Change of Seasons

With the Seahawks at 3-0, there's life after baseball this fall in Seattle.

NEWS CLIPPINGS, brown and brittle after several decades, document the idea that Seattle once was a “football town.” It required about a half hour of real time and 13 minutes, 10 seconds on the clock at Seahawks Stadium Sunday for the description to apply again, as the Hawks scored twice when it mattered and managed a one-point win over St. Louis that left the team two games up in the NFC West division of the NFL. I think I may have heard at least one reveler, among the thousands who lingered for hours in the fair weather of Pioneer Square, note that the team’s “magic number” for making the playoffs is something like 14 now (any combination of Seahawk victories and Ram or 49er losses).

Maybe playoff talk is premature here. But never has the club been undefeated after the first four weeks of the season, and consecutive victories over the Saints, Cardinals, Rams, and Schedule Maker (Sept. 28 is a bye week) mean the team will be lossless going into Green Bay Oct. 5 to face a Packers contingent that actually stumbled Sunday against an Arizona club Seattle had beaten 38-0.

“NOBODY CAN STOP US,” screamed tight end Itula Mili as players and coaches, wide-eyed and seemingly stunned by their success, rushed whooping through the crowd and into the locker room after going up for good 24-23 with a minute left. OK, well maybe the Hawks actually can be stopped at some point (though a look at the friendly schedule reveals that it might have to be the Steelers on Nov. 2). What seemed to matter most in the aftermath was a sense of perspective, and coach Mike Holmgren, looking relieved and somewhat disbelieving of the hairbreadth victory, was just the guy to provide it.

“Well, never a doubt,” he joked to appreciative reporters, receptive as they were to a little stand-up comedy after emotions had been spent even by the most objective members of the press. He praised the Kingdome-like crowd, a late sell-out when local businesses bought the last 3,000 tickets and distributed them. “We needed them all the way to the end,” he said of the fans, noting that an enormous local TV audience (as anyone who tried to get to grocery stores at 5 Sunday would confirm) ought to help engender better fan support. “This could be a great home-field advantage for us.”

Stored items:
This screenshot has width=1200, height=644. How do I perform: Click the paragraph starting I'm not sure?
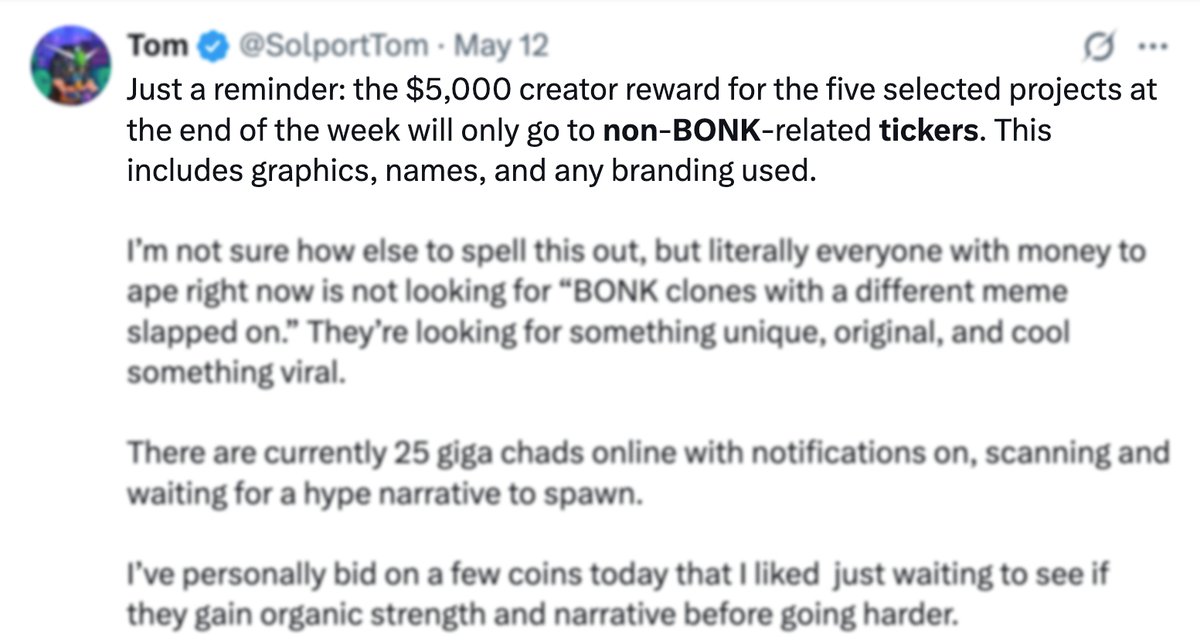pos(636,312)
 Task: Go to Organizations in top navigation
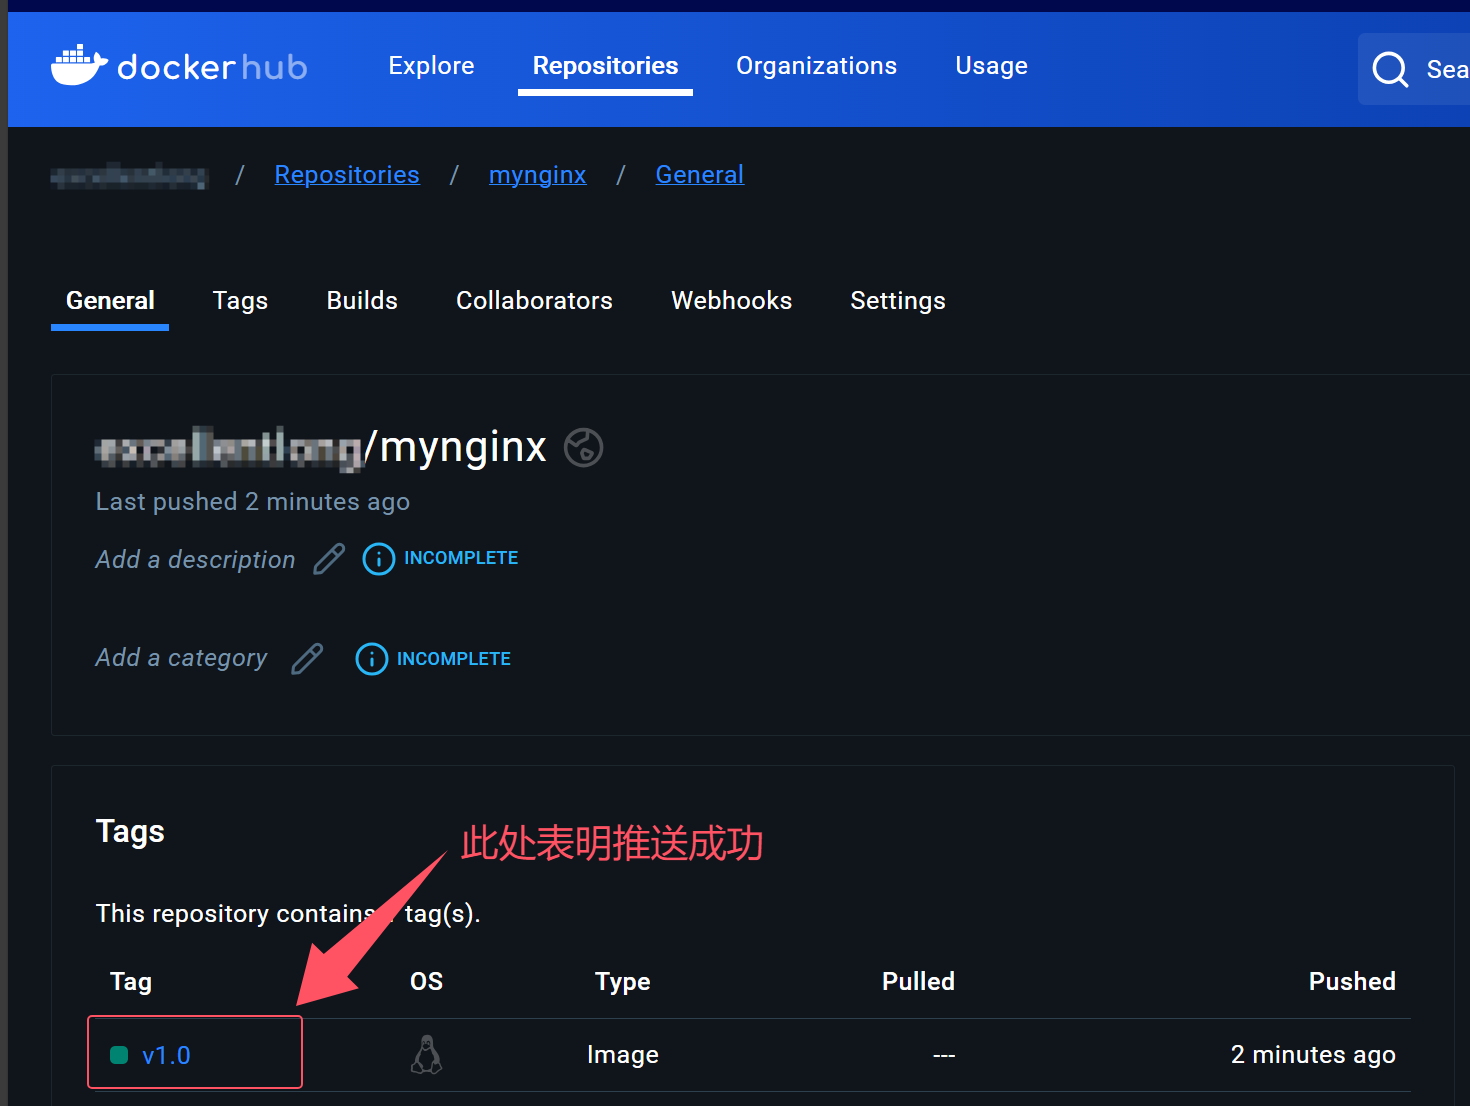pyautogui.click(x=816, y=66)
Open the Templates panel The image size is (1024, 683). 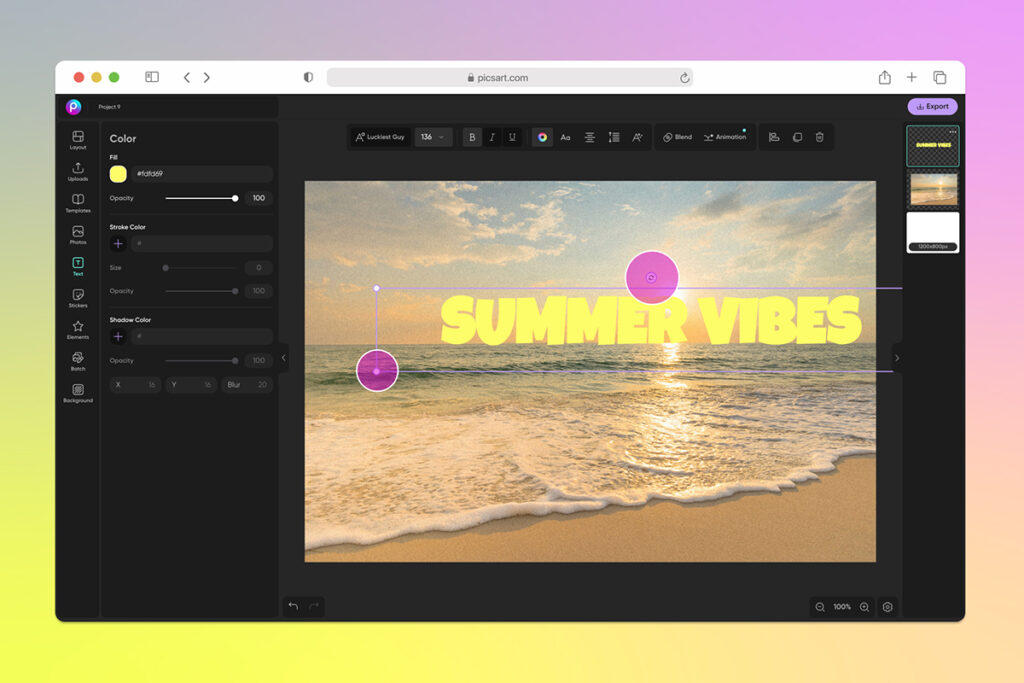(x=77, y=203)
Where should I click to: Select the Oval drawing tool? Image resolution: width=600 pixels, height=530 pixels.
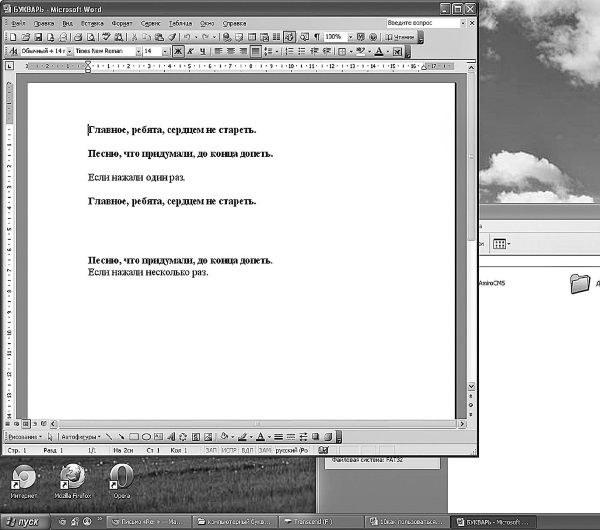(146, 437)
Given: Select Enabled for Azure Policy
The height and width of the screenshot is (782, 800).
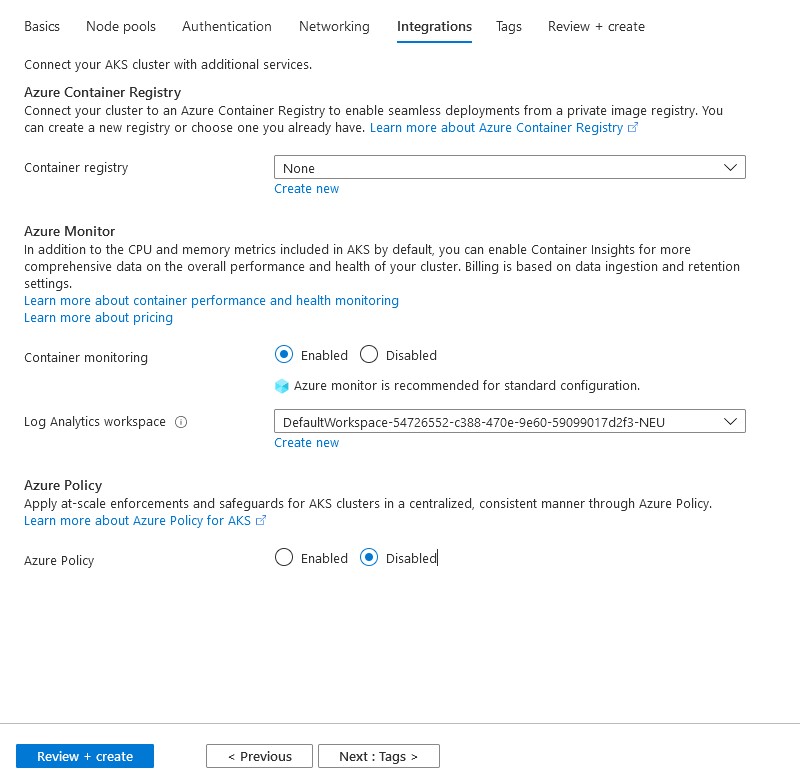Looking at the screenshot, I should point(284,558).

— THE PROBLEM —
Print the passage of the Seahawks article between "Maybe playoff talk" and "had beaten 38-0.", inclusive. This material comes from a separate source.

— OUTPUT BELOW —
Maybe playoff talk is premature here. But never has the club been undefeated after the first four weeks of the season, and consecutive victories over the Saints, Cardinals, Rams, and Schedule Maker (Sept. 28 is a bye week) mean the team will be lossless going into Green Bay Oct. 5 to face a Packers contingent that actually stumbled Sunday against an Arizona club Seattle had beaten 38-0.